DEMI bisa melihat upacara pelantikan suaminya, Kolonel AH Nasution, menjadi KSAD untuk kali kedua, di Lapangan Banteng pada 1 November 1955, Johana Sunarti terpaksa menumpang pada seorang kenalan suaminya, Kadir. Dari rumah Kadir yang berada di pinggir Lapangan Banteng itulah Johana bisa leluasa melihat upacara pelantikan itu.
“Beda dengan protokol masa Orde Baru (Orba), maka di masa liberal itu sang isteri pejabat tidak masuk protokol, jadi tidak diundang, kebiasaan dari masa perjuangan 1945-50 masih dihayati,” kata Nasution dalam otobiografinya, Memenuhi Panggilan Tugas Jilid 3.
Upacara pelantikan itu juga berbeda dari pelantikannya sebagai KSAD saat pertamakali (1949) dan pelantikan-pelantikan para petinggi militer lain sebelumnya. “Sejak 1945 baru kali inilah pelantikan pejabat tinggi TNI dilakukan di depan pasukan. Sejak dulu pelantikan dilakukan di Istana Presiden. Prakarsa ini datang dari Kolonel Z. Lubis, yang menganggap lebih tepat di depan pasukan daripada di Istana. Saya sependapat dengan beliau,” sambung Nasution.
Kolonel Lubis yang dimaksud Nas, sapaan akrab Nasution, merupakan Zulkifli Lubis “bapak intelijen Indonesia” yang saat itu menjadi Pejabat KSAD. Dalam status keluarga, Lubis dan Nas merupakan sepupu. Sama dengan Nas, Lubis juga Muslim taat yang hidup sederhana, anti-korupsi, dan anti-Komunis.
Baca juga: Zulkifli Lubis, Bapak Intelijen Indonesia
Namun, hubungan keduanya tak akrab dan bahkan justru lebih banyak bertentangan. “Kebetulan kalau dengan saya, tidak pernah cocok. Saya termasuk yang diinteli terus,” kata Nas.
Penyebab utama pertentangan itu yakni latar belakang pendidikan, di mana Nas mantan KNIL dan Lubis mantan Peta.“Memang sejak masa Yogyakarta sementara orang mengetahui bahwa kami seringkali bertentangan dalam pembawaan diri. Rupanya ia melihat saya sebagai militer profesional ala dunia Barat. Memang pula saya merasakan pembawaannya sebagai seseorang yang punya latar belakang pendidikan intel Jepang,” kata Nas.
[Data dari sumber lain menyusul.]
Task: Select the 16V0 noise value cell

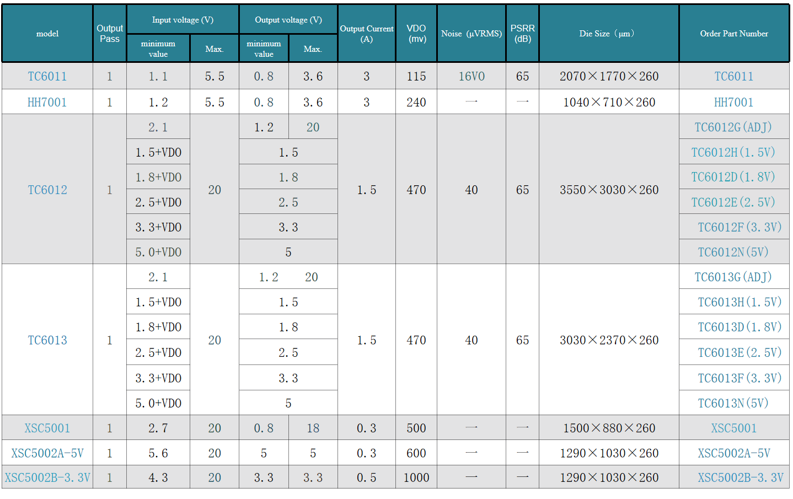Action: pyautogui.click(x=471, y=77)
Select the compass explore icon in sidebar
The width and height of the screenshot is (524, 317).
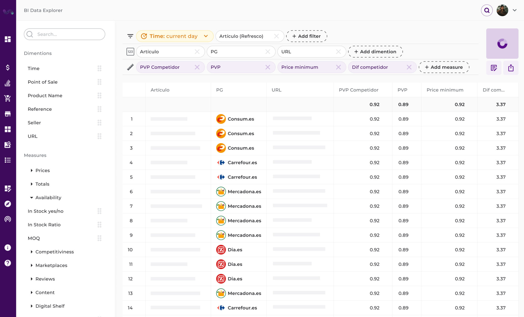pos(8,204)
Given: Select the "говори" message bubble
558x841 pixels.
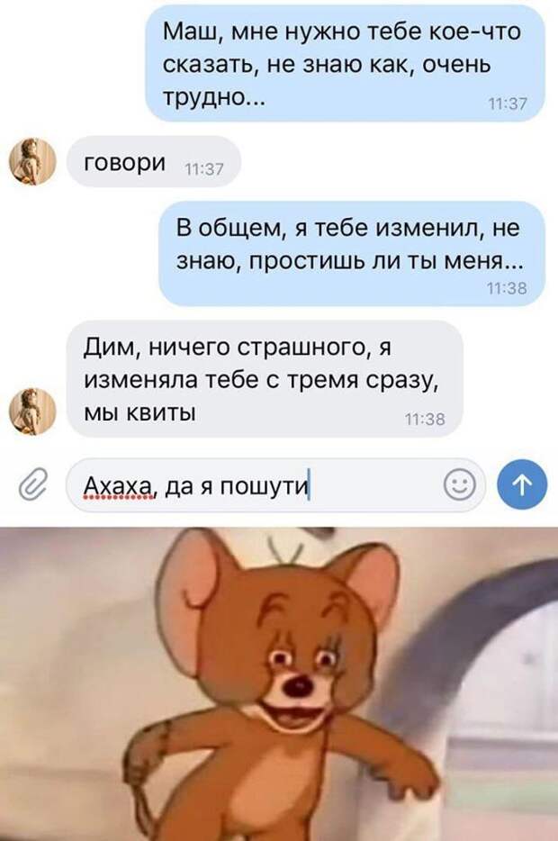Looking at the screenshot, I should click(x=154, y=161).
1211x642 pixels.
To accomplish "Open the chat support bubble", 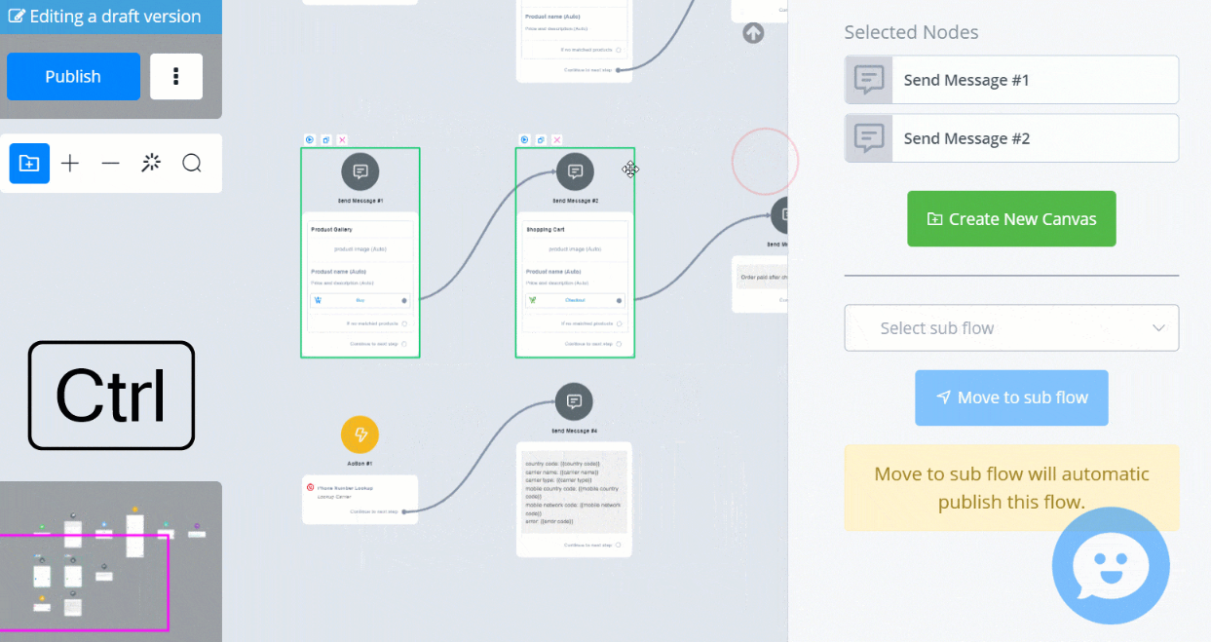I will click(1111, 566).
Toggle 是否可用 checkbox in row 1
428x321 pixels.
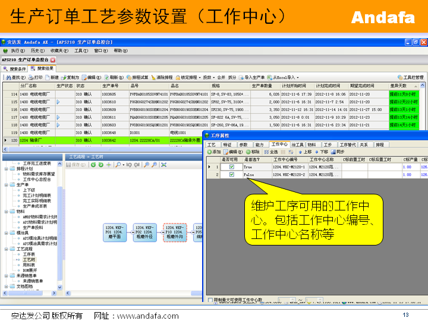click(232, 167)
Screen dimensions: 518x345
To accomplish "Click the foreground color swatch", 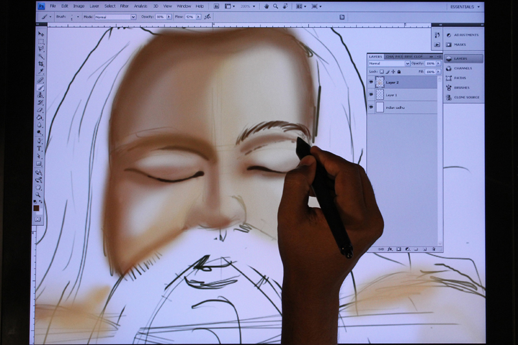I will [x=36, y=208].
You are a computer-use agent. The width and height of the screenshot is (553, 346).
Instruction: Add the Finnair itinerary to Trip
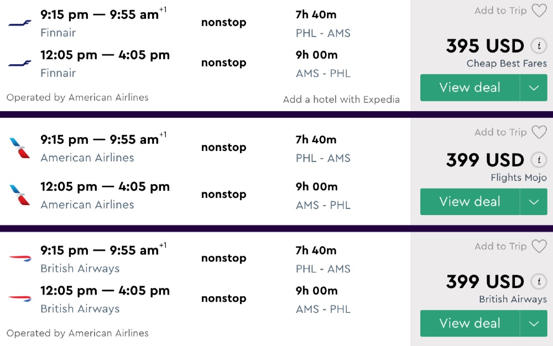click(500, 11)
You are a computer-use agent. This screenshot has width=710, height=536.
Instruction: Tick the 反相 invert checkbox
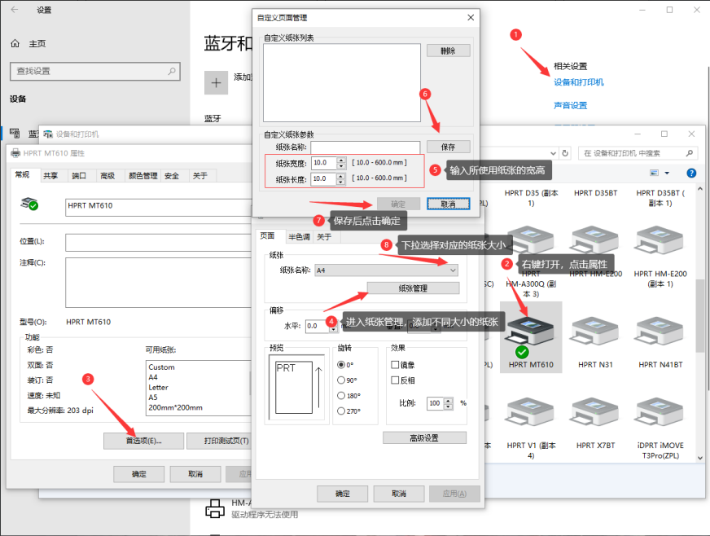pos(396,380)
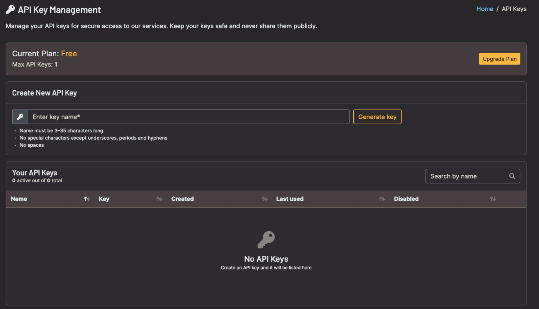Click the Last used column header text
The width and height of the screenshot is (539, 309).
pos(290,199)
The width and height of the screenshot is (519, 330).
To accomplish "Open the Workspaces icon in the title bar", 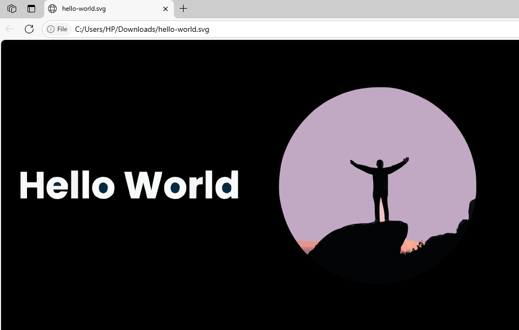I will click(x=12, y=9).
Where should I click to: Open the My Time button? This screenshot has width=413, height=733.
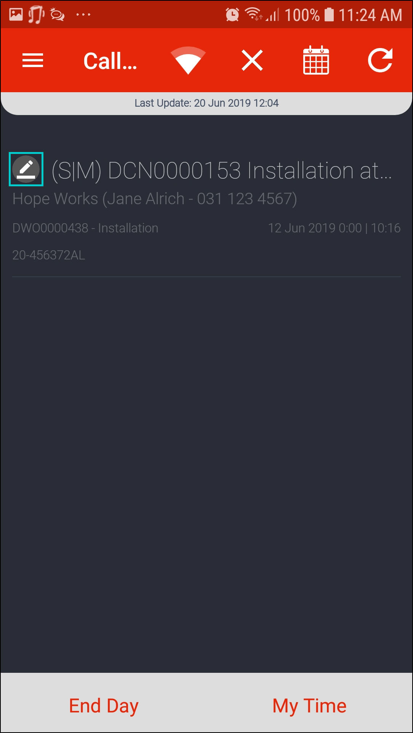pos(309,706)
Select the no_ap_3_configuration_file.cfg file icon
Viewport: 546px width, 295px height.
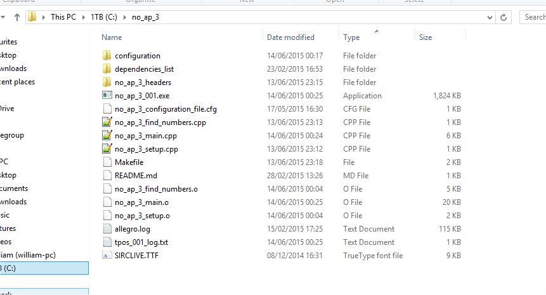click(107, 109)
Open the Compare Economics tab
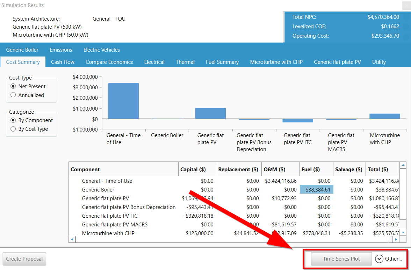The image size is (411, 270). point(109,62)
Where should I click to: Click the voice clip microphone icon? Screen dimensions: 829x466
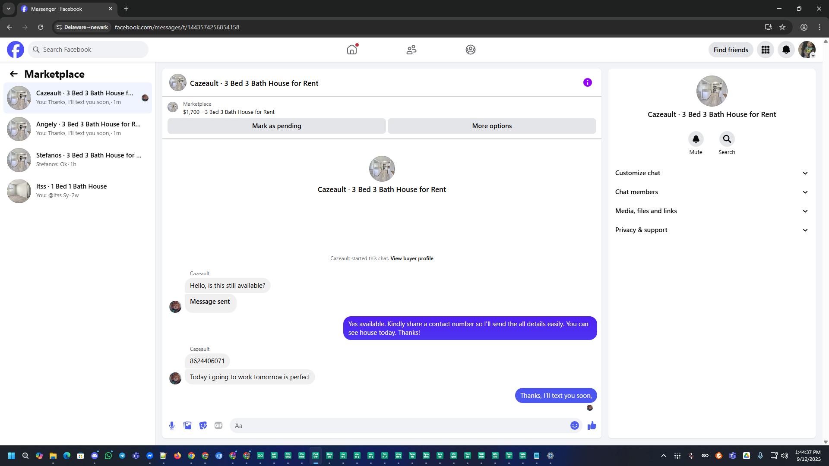pyautogui.click(x=172, y=425)
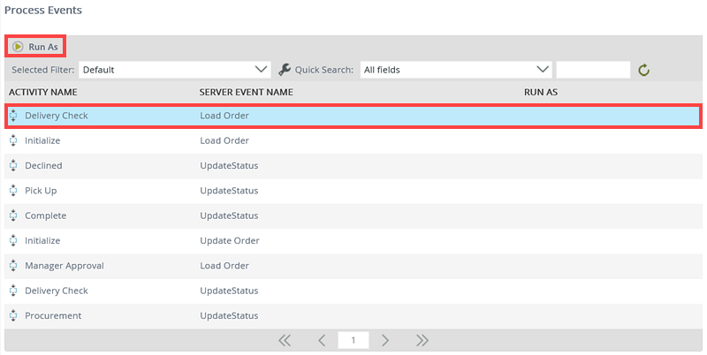
Task: Click the Procurement row activity icon
Action: coord(13,315)
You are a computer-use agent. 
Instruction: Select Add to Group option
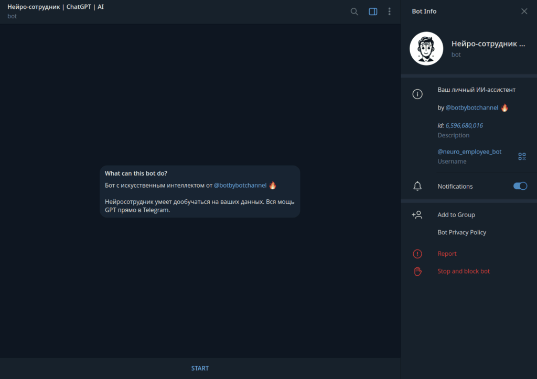point(456,215)
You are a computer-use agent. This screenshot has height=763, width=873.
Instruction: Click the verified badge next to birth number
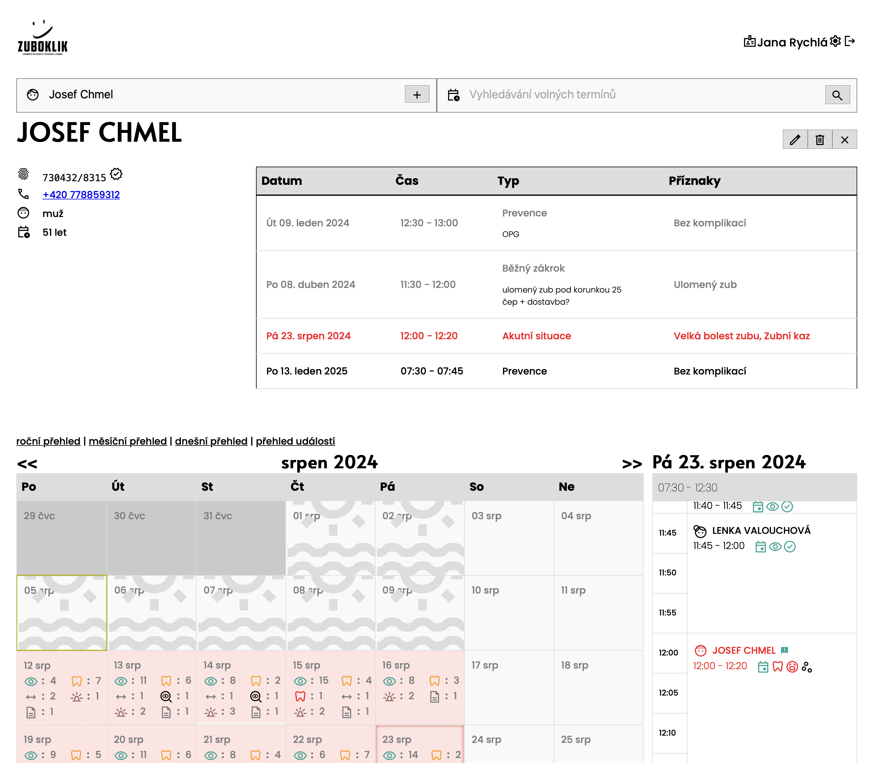click(116, 174)
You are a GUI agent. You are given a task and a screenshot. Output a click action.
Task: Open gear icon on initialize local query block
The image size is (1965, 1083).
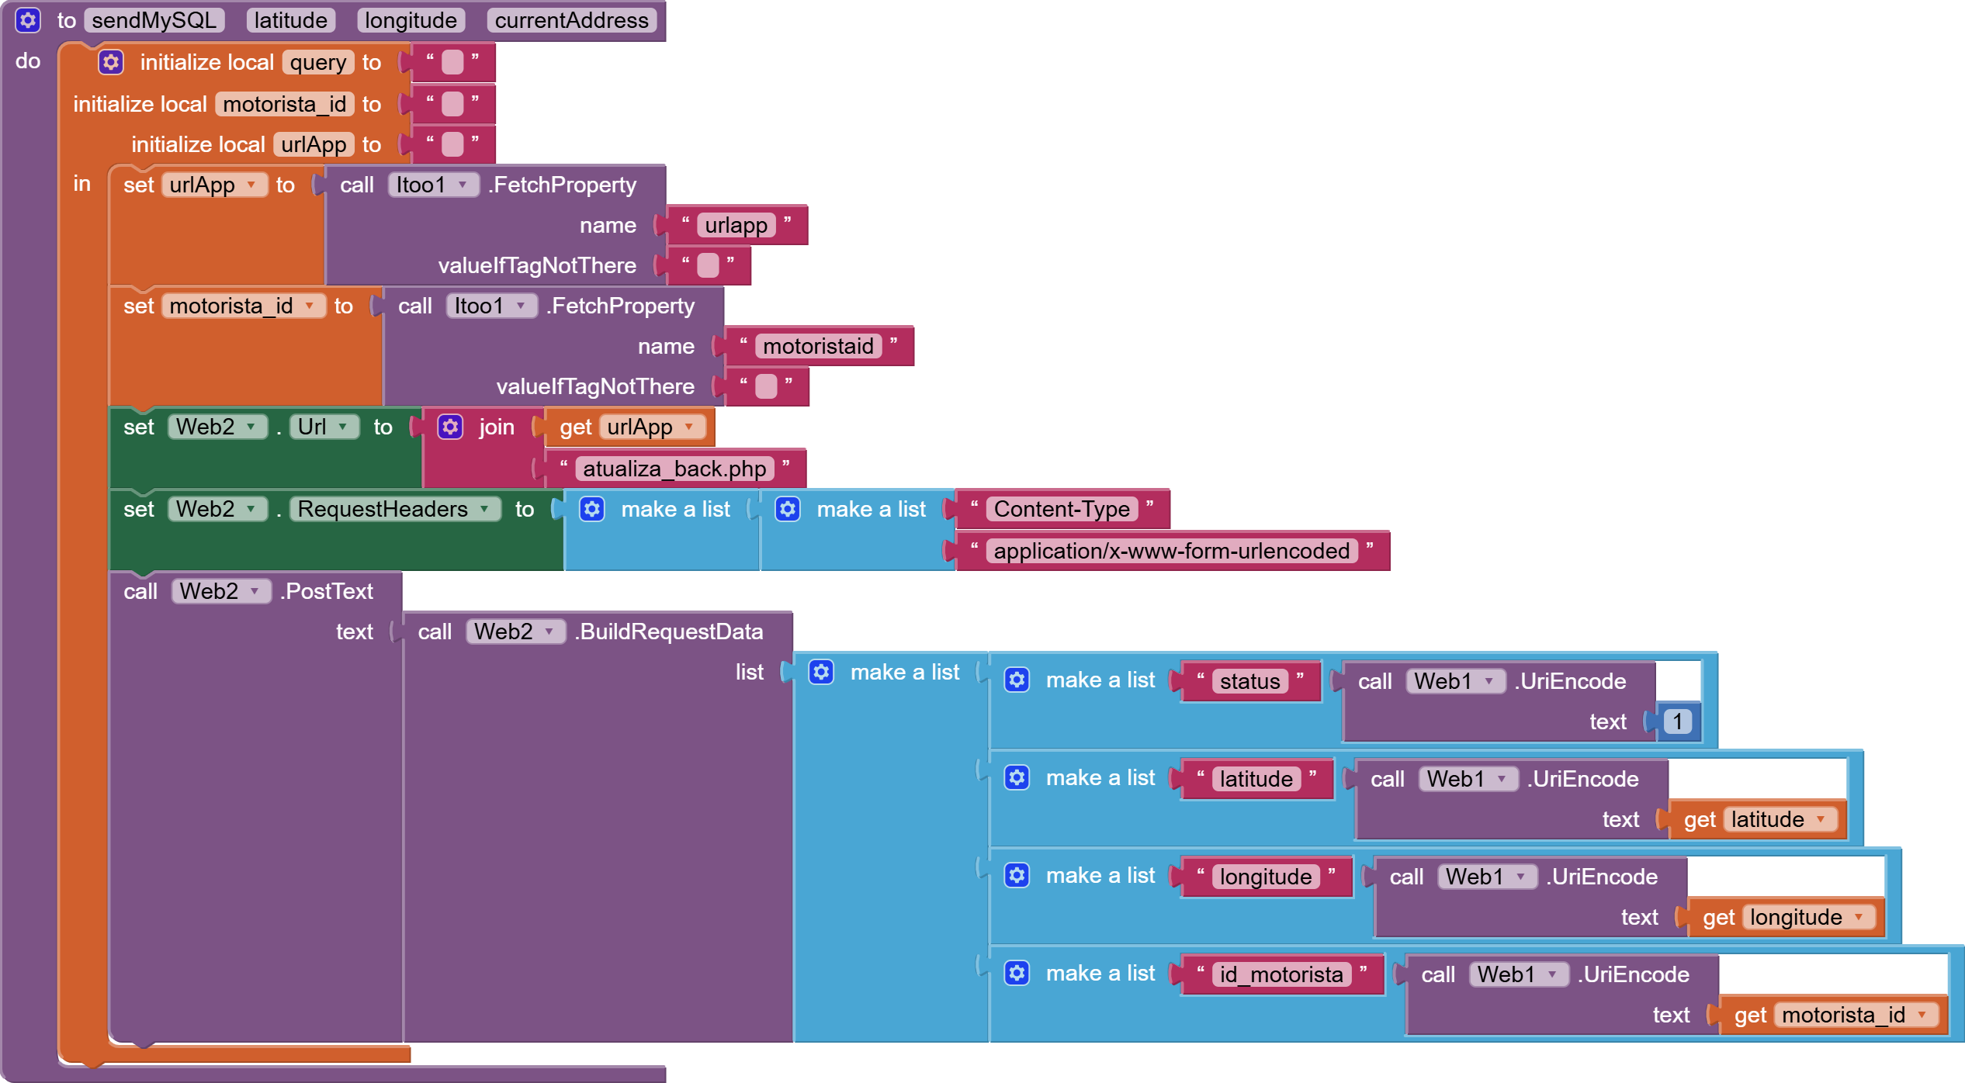point(111,62)
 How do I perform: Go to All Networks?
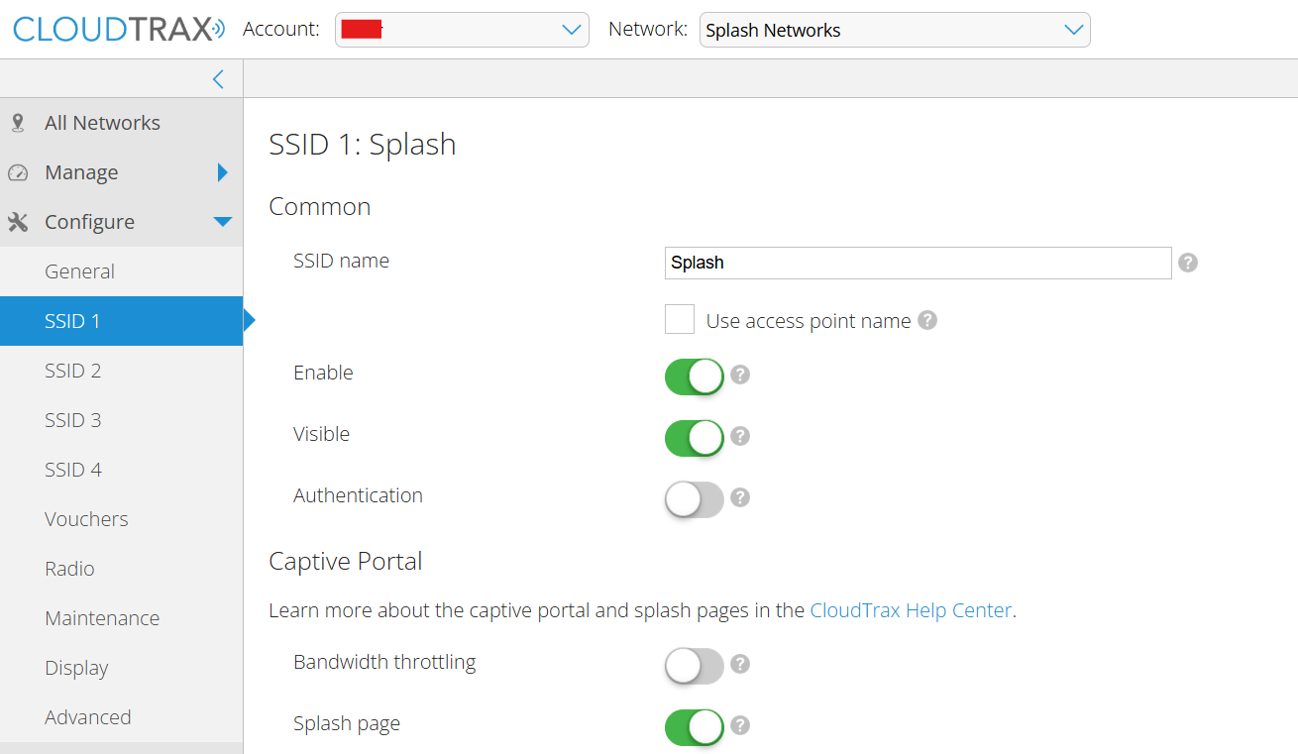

Pertentangan keduanya bahkan ikut mewarnai perpolitikan nasional era 1950-an. Setelah Peristiwa Oktober 1952, di mana Nas menjadi pemimpin gerakan dan Lubis berada di kubu kontra-gerakan, Nas kehilangan jabatan KSAD-nya dan Lubis diangkat menjadi wakil KSAD. Puncak konflik keduanya terjadi justru ketika keduanya berpasangan memimpin AD sejak akhir 1955.
Baca juga: Ada Nasution di Balik Dekrit Presiden
Penolakan KSAD Nas terhadap usul Wa-KSAD Lubis (Wa-KSAD) agar KSAD lebih memfokuskan urusan luar sementara Wa-KSAD mengurus internal AD, membuka puncak konflik itu. Eskalasi Konflik meningkat saat Lubis akan digeser menjadi panglima Teritorium I Sumatra Utara dalam rencana mutasi yang dibuat Nas untuk memperbaiki organisasi AD.
Berkelindan dengan gejolak politik nasional di mana sejumlah daerah menuntut keadilan kepada pemerintah pusat dan beberapa panglima daerah menuntut Nas dicopot, sebuah upaya kudeta rancangan Lubis –dinamakan Nas sebagai “Peristiwa Lubis”– yang gagal akhirnya menabuh gong perang antara Nas dan Lubis. Nas, tulis Peter Kasenda dalam Kolonel Misterius di Balik Pergolakan TNI AD, “memberhentikan Lubis dari TNI AD dan membatalkan pengangkatannya menjadi Panglima Divisi Bukit Barisan.”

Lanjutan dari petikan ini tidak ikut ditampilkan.